— Start RAW RECORDS —

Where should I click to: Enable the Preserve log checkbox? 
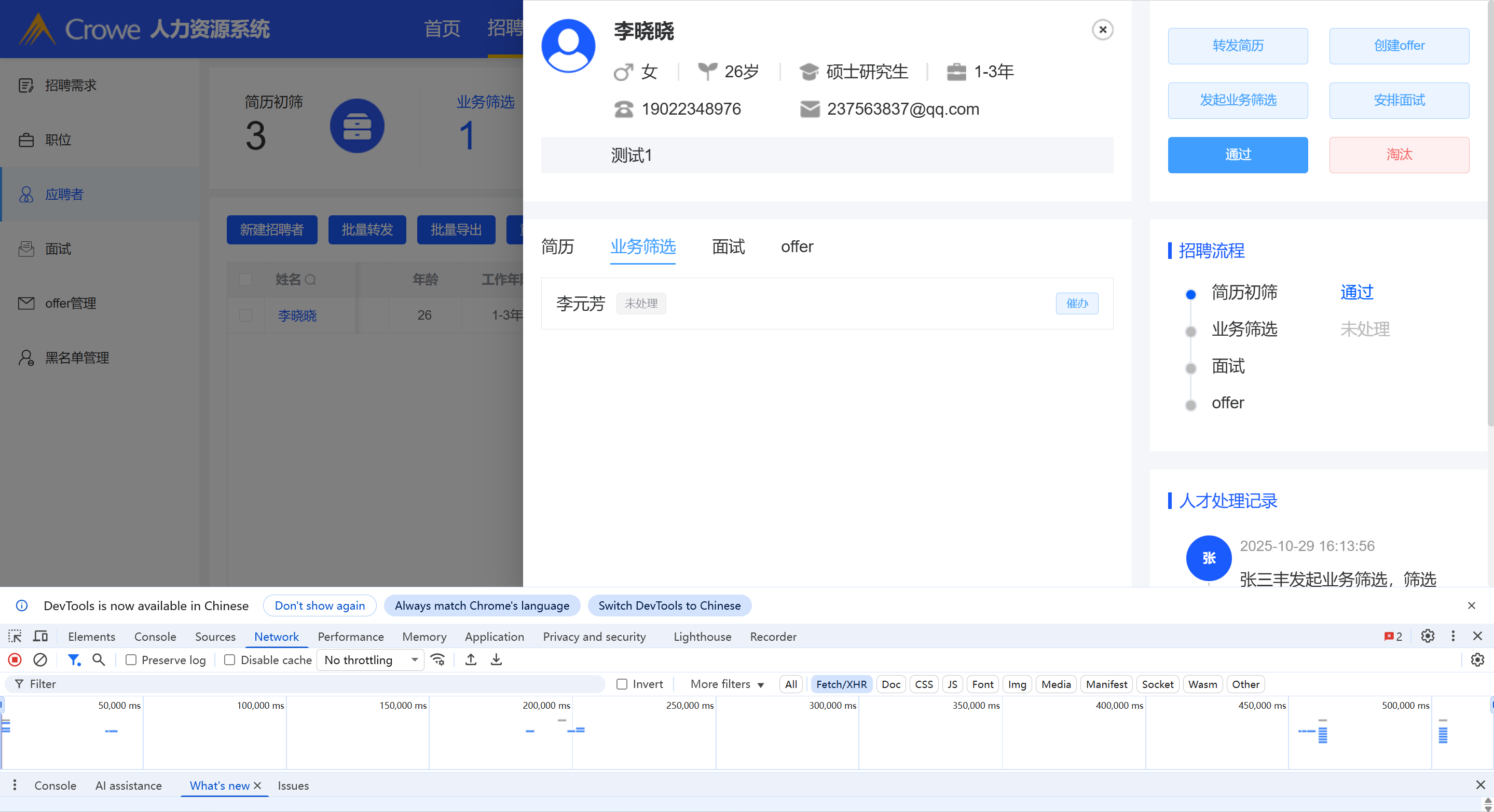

— End RAW RECORDS —
— Start RAW RECORDS —

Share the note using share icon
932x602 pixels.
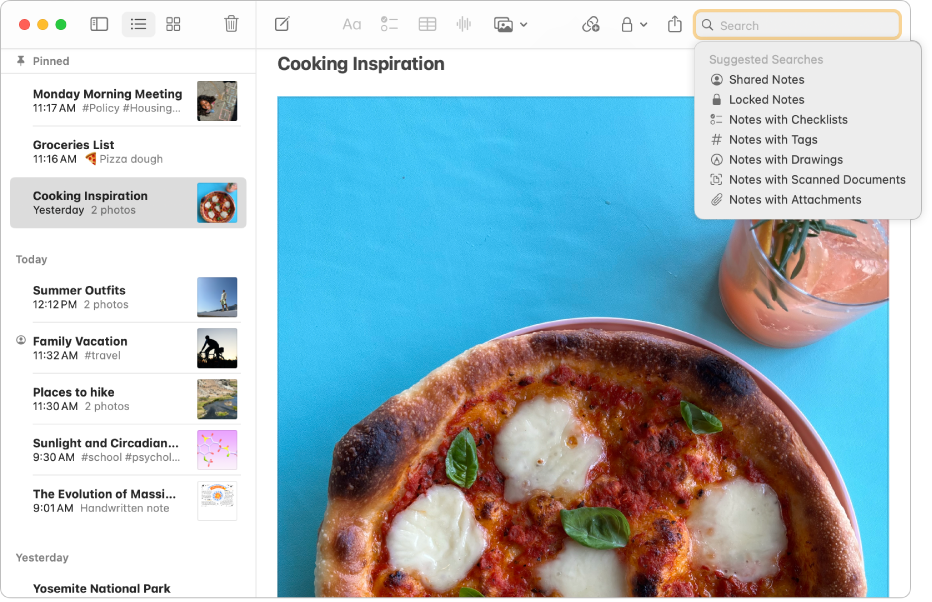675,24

— End RAW RECORDS —
— Start RAW RECORDS —

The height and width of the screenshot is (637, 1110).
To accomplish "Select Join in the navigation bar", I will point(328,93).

— End RAW RECORDS —

TASK DETAILS => Retype the lines starting with the one that contains "The height and" and ending with the one that contains "I will point(328,93).", including both.

ANSWER TO THIS EXERCISE =>
The height and width of the screenshot is (637, 1110).
To accomplish "Select Join in the navigation bar", I will point(328,93).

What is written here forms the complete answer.